Your answer should be the complete data, copied exactly.

===== EXERCISE DATA

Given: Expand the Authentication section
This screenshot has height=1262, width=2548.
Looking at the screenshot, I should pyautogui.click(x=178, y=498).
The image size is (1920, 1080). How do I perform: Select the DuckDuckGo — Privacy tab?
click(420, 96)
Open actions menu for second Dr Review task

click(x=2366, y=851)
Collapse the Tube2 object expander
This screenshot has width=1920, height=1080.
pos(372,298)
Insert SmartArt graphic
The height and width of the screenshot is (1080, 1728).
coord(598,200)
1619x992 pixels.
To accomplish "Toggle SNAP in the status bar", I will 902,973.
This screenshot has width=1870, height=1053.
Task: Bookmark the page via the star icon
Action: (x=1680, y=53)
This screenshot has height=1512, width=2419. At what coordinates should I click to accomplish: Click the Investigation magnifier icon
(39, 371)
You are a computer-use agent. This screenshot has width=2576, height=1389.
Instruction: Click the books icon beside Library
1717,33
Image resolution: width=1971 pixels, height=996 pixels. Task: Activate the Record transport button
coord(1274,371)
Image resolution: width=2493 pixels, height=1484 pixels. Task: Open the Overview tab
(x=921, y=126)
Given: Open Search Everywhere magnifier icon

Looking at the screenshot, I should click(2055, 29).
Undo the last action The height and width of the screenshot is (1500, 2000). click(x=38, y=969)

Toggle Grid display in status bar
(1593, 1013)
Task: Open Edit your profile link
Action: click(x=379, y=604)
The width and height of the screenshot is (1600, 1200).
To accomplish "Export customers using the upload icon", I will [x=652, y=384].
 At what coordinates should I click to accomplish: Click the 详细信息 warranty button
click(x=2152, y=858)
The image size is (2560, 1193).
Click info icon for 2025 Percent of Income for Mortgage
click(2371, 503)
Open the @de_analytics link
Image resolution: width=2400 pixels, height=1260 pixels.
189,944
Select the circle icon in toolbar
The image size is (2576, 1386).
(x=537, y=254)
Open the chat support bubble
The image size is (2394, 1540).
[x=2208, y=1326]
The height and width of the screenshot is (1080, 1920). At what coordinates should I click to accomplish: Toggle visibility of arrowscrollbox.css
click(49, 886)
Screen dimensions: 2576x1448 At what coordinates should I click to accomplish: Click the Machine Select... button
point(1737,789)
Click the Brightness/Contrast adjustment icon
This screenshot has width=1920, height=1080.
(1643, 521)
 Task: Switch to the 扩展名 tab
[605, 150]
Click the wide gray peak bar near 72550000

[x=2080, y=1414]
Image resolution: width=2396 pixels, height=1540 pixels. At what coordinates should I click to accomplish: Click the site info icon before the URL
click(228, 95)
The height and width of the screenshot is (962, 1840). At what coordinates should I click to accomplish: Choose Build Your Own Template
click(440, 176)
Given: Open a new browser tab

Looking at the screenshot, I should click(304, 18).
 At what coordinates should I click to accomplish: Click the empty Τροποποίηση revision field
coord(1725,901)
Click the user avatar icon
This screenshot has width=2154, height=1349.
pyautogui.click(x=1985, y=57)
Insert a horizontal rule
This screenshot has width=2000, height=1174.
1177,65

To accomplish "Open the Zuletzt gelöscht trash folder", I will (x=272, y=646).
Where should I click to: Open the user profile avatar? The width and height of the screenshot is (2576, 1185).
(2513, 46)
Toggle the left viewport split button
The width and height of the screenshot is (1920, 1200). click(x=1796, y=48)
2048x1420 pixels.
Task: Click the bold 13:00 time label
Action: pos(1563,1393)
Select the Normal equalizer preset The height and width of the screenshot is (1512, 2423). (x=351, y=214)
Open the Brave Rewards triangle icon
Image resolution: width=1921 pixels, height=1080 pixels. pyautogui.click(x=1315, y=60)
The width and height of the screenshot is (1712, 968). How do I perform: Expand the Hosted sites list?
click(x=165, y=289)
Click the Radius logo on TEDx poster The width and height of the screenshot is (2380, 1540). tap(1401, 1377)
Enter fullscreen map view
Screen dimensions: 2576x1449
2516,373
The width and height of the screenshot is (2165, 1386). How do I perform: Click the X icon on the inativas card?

==========

• **YOUR SOLUTION**:
Given: Expand the Authentication section
This screenshot has height=1262, width=2548.
Looking at the screenshot, I should pyautogui.click(x=178, y=498).
The image size is (1920, 1080). How do I perform: Select the DuckDuckGo — Privacy tab?
click(420, 96)
Open actions menu for second Dr Review task

click(x=2366, y=851)
Collapse the Tube2 object expander
This screenshot has width=1920, height=1080.
pos(372,298)
Insert SmartArt graphic
The height and width of the screenshot is (1080, 1728).
coord(598,200)
1619x992 pixels.
To accomplish "Toggle SNAP in the status bar", I will 902,973.
This screenshot has width=1870, height=1053.
Task: Bookmark the page via the star icon
Action: (x=1680, y=53)
This screenshot has height=1512, width=2419. At what coordinates should I click to accomplish: Click the Investigation magnifier icon
(39, 371)
You are a computer-use agent. This screenshot has width=2576, height=1389.
Instruction: Click the books icon beside Library
1717,33
Image resolution: width=1971 pixels, height=996 pixels. Task: Activate the Record transport button
coord(1274,371)
Image resolution: width=2493 pixels, height=1484 pixels. Task: Open the Overview tab
(x=921, y=126)
Given: Open Search Everywhere magnifier icon

Looking at the screenshot, I should click(2055, 29).
Undo the last action The height and width of the screenshot is (1500, 2000). click(x=38, y=969)

Toggle Grid display in status bar
(1593, 1013)
Task: Open Edit your profile link
Action: click(x=379, y=604)
The width and height of the screenshot is (1600, 1200).
To accomplish "Export customers using the upload icon", I will [x=652, y=384].
 At what coordinates should I click to accomplish: Click the 详细信息 warranty button
click(x=2152, y=858)
The image size is (2560, 1193).
Click info icon for 2025 Percent of Income for Mortgage
click(2371, 503)
Open the @de_analytics link
Image resolution: width=2400 pixels, height=1260 pixels.
189,944
Select the circle icon in toolbar
The image size is (2576, 1386).
(x=537, y=254)
Open the chat support bubble
The image size is (2394, 1540).
[x=2208, y=1326]
The height and width of the screenshot is (1080, 1920). At what coordinates should I click to accomplish: Toggle visibility of arrowscrollbox.css
click(49, 886)
Screen dimensions: 2576x1448 At what coordinates should I click to accomplish: Click the Machine Select... button
point(1737,789)
Click the Brightness/Contrast adjustment icon
This screenshot has width=1920, height=1080.
(1643, 521)
 Task: Switch to the 扩展名 tab
[605, 150]
Click the wide gray peak bar near 72550000

[x=2080, y=1414]
Image resolution: width=2396 pixels, height=1540 pixels. At what coordinates should I click to accomplish: Click the site info icon before the URL
click(228, 95)
The height and width of the screenshot is (962, 1840). At what coordinates should I click to accomplish: Choose Build Your Own Template
click(440, 176)
Given: Open a new browser tab

Looking at the screenshot, I should click(304, 18).
 At what coordinates should I click to accomplish: Click the empty Τροποποίηση revision field
coord(1725,901)
Click the user avatar icon
This screenshot has width=2154, height=1349.
pyautogui.click(x=1985, y=57)
Insert a horizontal rule
This screenshot has width=2000, height=1174.
1177,65

To accomplish "Open the Zuletzt gelöscht trash folder", I will (x=272, y=646).
Where should I click to: Open the user profile avatar? The width and height of the screenshot is (2576, 1185).
(2513, 46)
Toggle the left viewport split button
The width and height of the screenshot is (1920, 1200). click(x=1796, y=48)
2048x1420 pixels.
Task: Click the bold 13:00 time label
Action: pos(1563,1393)
Select the Normal equalizer preset The height and width of the screenshot is (1512, 2423). (x=351, y=214)
Open the Brave Rewards triangle icon
Image resolution: width=1921 pixels, height=1080 pixels. pyautogui.click(x=1315, y=60)
The width and height of the screenshot is (1712, 968). How do I perform: Expand the Hosted sites list?
click(x=165, y=289)
Click the Radius logo on TEDx poster The width and height of the screenshot is (2380, 1540). tap(1401, 1377)
Enter fullscreen map view
Screen dimensions: 2576x1449
2516,373
The width and height of the screenshot is (2165, 1386). How do I perform: Click the X icon on the inativas card?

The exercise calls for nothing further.